Task details: Whichever lines include the word "status", copy them as they appear in the data.

(Stored records)

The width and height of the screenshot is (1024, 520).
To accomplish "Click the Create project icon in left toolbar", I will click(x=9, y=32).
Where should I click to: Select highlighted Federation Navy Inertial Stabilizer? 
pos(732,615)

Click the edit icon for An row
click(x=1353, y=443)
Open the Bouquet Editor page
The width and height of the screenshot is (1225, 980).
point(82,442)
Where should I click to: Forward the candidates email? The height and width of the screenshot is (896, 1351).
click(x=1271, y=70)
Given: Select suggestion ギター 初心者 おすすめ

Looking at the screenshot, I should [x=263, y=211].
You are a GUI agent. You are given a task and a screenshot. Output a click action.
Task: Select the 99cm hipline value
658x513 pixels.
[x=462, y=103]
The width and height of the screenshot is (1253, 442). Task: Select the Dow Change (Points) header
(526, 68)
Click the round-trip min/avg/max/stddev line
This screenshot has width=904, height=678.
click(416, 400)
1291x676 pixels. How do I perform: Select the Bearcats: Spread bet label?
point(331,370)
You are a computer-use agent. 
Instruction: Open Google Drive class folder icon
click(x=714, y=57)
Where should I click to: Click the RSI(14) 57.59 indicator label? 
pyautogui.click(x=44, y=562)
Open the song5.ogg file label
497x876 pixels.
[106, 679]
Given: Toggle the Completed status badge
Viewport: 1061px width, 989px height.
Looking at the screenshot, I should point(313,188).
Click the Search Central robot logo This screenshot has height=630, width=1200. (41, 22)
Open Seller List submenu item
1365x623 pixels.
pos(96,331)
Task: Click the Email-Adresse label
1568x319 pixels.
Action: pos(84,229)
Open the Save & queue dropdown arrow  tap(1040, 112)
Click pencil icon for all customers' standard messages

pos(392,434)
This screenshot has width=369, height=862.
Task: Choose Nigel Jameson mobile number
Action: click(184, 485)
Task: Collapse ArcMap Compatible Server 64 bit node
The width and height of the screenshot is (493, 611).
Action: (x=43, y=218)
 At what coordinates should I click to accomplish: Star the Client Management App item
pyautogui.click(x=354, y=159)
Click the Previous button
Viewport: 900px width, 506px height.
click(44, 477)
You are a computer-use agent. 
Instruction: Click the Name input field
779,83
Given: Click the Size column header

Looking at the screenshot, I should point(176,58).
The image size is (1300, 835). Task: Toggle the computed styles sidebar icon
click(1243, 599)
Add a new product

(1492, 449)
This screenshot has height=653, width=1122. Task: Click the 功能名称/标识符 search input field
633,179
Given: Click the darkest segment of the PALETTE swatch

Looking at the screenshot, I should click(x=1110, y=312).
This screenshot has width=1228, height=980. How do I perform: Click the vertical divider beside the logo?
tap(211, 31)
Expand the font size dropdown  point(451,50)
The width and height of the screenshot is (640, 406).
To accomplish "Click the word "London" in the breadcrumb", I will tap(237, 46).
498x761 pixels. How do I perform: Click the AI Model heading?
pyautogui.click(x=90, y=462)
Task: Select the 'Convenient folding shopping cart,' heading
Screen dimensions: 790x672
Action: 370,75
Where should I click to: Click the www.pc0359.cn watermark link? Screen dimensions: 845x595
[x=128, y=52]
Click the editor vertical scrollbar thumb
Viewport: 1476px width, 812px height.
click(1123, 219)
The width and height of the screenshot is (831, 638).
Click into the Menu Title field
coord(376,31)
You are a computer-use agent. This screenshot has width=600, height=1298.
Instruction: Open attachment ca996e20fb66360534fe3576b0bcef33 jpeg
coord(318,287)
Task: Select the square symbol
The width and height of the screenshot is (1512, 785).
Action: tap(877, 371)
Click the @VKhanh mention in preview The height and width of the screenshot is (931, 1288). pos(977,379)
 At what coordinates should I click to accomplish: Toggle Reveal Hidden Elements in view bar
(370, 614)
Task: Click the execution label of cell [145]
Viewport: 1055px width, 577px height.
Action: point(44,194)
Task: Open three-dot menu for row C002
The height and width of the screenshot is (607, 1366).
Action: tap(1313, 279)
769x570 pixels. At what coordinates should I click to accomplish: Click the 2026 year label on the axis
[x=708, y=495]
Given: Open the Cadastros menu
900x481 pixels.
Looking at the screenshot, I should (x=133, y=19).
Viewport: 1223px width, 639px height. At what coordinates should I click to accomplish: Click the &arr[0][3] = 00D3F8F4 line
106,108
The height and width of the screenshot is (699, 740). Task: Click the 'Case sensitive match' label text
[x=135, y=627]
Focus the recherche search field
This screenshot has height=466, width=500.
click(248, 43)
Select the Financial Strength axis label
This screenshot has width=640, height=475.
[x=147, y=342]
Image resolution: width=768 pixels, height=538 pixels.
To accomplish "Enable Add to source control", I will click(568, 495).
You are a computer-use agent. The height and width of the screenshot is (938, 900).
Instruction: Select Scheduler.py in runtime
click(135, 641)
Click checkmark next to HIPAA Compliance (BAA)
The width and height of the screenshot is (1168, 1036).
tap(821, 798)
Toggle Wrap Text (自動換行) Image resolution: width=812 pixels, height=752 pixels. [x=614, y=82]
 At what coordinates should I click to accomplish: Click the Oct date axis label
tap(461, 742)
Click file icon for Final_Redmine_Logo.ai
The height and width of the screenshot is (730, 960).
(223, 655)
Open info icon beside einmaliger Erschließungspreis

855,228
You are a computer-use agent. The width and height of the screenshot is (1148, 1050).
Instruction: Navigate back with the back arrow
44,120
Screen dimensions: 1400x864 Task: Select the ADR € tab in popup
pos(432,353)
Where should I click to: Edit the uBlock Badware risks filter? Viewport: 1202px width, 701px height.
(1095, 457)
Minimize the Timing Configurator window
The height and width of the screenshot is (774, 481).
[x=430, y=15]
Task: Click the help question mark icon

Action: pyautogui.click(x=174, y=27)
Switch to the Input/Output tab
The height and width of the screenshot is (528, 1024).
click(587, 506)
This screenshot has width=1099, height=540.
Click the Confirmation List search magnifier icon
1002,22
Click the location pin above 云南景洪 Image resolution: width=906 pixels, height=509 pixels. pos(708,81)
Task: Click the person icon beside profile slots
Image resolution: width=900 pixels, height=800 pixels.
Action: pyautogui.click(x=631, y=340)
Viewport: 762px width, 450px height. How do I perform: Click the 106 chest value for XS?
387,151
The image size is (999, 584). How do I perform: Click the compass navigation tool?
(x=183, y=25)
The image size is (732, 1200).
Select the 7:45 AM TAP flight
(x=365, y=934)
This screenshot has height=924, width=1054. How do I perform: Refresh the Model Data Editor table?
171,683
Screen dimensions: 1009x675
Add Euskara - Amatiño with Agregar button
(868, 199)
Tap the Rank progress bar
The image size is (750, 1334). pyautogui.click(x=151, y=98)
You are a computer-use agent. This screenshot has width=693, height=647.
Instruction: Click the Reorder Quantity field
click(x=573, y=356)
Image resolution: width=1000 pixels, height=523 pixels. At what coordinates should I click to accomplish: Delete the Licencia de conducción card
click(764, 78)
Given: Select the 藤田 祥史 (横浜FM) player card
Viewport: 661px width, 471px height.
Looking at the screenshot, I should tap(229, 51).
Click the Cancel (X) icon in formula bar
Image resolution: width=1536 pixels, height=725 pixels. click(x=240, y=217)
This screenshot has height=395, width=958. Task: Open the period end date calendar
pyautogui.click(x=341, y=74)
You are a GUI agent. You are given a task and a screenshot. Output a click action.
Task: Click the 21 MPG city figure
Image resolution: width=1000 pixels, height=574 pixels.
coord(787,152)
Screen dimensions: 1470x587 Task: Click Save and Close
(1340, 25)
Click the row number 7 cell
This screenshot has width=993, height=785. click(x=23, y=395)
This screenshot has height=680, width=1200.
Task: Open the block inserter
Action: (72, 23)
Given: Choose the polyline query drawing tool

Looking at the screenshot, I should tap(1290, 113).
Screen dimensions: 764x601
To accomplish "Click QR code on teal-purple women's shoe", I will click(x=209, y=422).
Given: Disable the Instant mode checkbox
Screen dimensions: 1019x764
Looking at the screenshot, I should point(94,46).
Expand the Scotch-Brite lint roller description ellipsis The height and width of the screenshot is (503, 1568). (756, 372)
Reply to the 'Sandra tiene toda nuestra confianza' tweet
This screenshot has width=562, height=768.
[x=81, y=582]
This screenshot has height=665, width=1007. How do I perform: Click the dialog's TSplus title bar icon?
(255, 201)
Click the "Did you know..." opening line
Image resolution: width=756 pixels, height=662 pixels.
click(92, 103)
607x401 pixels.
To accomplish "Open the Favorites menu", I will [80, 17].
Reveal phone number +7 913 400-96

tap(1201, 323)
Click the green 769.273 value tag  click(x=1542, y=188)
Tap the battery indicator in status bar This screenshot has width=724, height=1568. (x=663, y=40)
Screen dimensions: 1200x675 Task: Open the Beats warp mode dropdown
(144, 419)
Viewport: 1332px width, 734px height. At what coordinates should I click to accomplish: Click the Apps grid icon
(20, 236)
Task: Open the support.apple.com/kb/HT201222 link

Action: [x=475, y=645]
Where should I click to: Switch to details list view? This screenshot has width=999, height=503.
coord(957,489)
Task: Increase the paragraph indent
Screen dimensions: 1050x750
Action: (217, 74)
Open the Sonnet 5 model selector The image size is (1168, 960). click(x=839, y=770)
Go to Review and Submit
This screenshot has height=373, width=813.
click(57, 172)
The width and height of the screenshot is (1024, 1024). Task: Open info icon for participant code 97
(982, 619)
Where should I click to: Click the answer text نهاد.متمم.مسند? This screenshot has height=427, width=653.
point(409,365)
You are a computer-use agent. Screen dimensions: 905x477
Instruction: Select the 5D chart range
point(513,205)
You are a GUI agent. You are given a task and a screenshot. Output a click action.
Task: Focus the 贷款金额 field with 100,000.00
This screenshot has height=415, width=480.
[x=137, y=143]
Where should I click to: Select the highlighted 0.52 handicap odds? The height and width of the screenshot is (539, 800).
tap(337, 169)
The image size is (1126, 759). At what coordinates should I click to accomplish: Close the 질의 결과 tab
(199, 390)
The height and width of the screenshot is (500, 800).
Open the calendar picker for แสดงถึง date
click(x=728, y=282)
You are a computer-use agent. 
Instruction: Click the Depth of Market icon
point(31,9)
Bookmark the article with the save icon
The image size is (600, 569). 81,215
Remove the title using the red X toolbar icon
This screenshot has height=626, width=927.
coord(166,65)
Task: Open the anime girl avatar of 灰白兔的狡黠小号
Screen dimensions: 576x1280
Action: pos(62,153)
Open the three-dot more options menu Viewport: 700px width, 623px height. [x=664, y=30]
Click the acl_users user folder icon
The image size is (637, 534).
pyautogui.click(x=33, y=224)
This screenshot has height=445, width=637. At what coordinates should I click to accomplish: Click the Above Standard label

Problem solution:
Given: Toggle the Completed status badge
Tap the battery indicator in status bar This screenshot has width=724, height=1568. (x=663, y=40)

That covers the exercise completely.